Setting up a blog is easy. Keeping a blog over a period of years is hard. So the “Blogging is Dead” pundits have a point.

Spam blogs were too easy to set up and since they were basically content-free (except for ads), they tended to evaporate quickly. There were flat-out copycat blogs that copied posts wholesale. Many of these were, quite rightly, run out of the blogosphere on a rail. And lots of people found that posting a couple of recipes a week, plus comments on current events, plus details of a job search, plus pictures of kids, was actually very time consuming. Hence, we have things like Twitter and Facebook that are much more amenable to that type of posting.

But there is no way that “real” blogs are dying. My definition of a “real” blog is one that is consistently updated with actual, fresh content that is of interest to people – whether its interesting to six people or six million people. Blogging is inherently democratic as long as web neutrality is intact. Sure, the blogs (and Twitter posts, and Facebook updates) of celebrities will be read by more people and are heavily promoted. But your blog and my blog are every bit as available to people who search for the keywords associated with our blogs.

The mistake with blogging was not overestimating its power, but underestimating it. And anything with that kind of reach that does its job well enough to be consistently read is hard work.

Just to get this out of the way, the first screen shot, if anything, appears to be proof that the long tail is, in fact, dead. And maybe I’m tilting at windmills by refuting that, but here goes.

Long tail blog

There is no telling what people will want to look for. I cannot count the number of times I have wanted to know how to do something, or what something was about that the top search engine result was from a blog post several years old. Things like how to use a grommet tool don’t change that much with time, but somewhere, someone has written about it, and if you don’t know the information contained in that written post, it’s just as new as if it were written today. Your website’s blog is no different.
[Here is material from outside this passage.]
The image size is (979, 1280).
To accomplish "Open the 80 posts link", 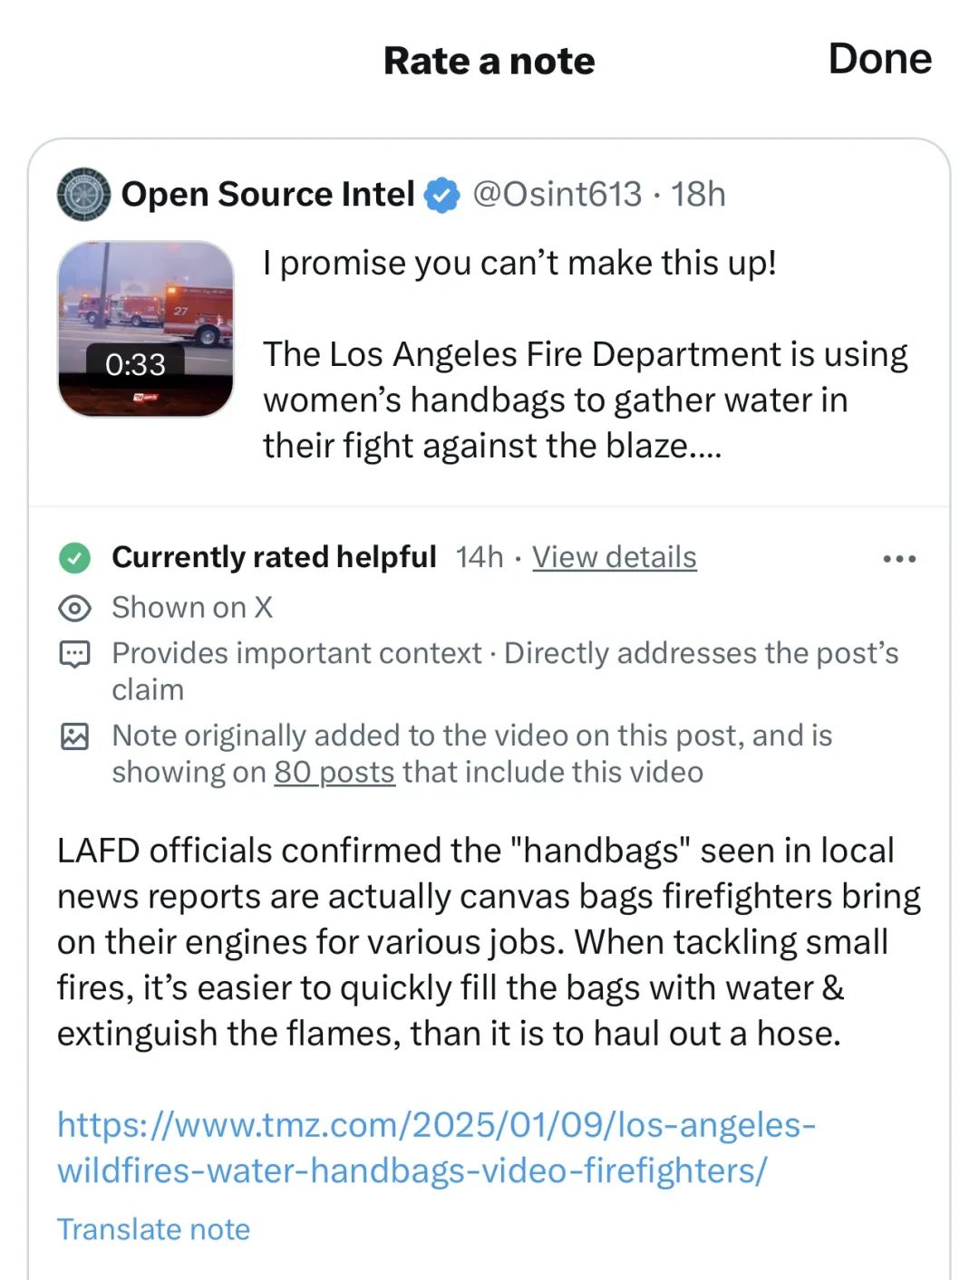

If I go into plain Google search and search on how to use a grommet tool, I get a list of sites where I can buy one. OK, I don’t necessarily want to buy one (yet), but I want to know how to use one. If I plug “grommet tool” into a Google blog search, however, the top result is a blog post from 2008. I’m willing to bet that if I search blogs on “grommet tool” in two years, it will still be at the top. Face it: there probably won’t be that many people that will be writing about grommet tools in the interim.

Google Grommet Tool search

blog search

Keep in mind that blogging for the long tail works better for some niches than for others. Tech blogs are more short-tail, unless you’re doing some sort of historical research. However, in niches where the pace of change is slow, like anti-trust law, the long tail theory applies. And in many cases, the long tail of blogging is where the long-term money is at. A study by Read Write Web applied long tail analysis to the entire blog universe showed that as long as they supply a sufficient amount of content continually, the model holds.

Taking advantage of the long tail theory isn’t an overnight process, as you might have guessed. Steady posts with usable content that is well written is what it takes, and you have to do it for months or years. But think of long tail blogging as an investment in your future, sort of like your retirement account. Those few dollars you kick in while you’re still in your 20s may seem like peanuts, but once you’re knocking on age 60, it seriously adds up.

Bill Tancer of Hitwise did some long tail research that showed that if you had a monopoly on the top 1,000 search terms across the major search engines, you would miss out on 89.4% of search engine traffic. He uses the analogy that if “search” were a lizard with a head one inch long, the lizard’s tail would be 221 miles long.

Content is king. Sometimes content will get short term results, which is great. But the long haul is where good quality content really shines, and you shouldn’t ignore it. One blog, tended steadily, will yield results, much like planting an orchard. You have to wait a while, but the payoff is long term and steady.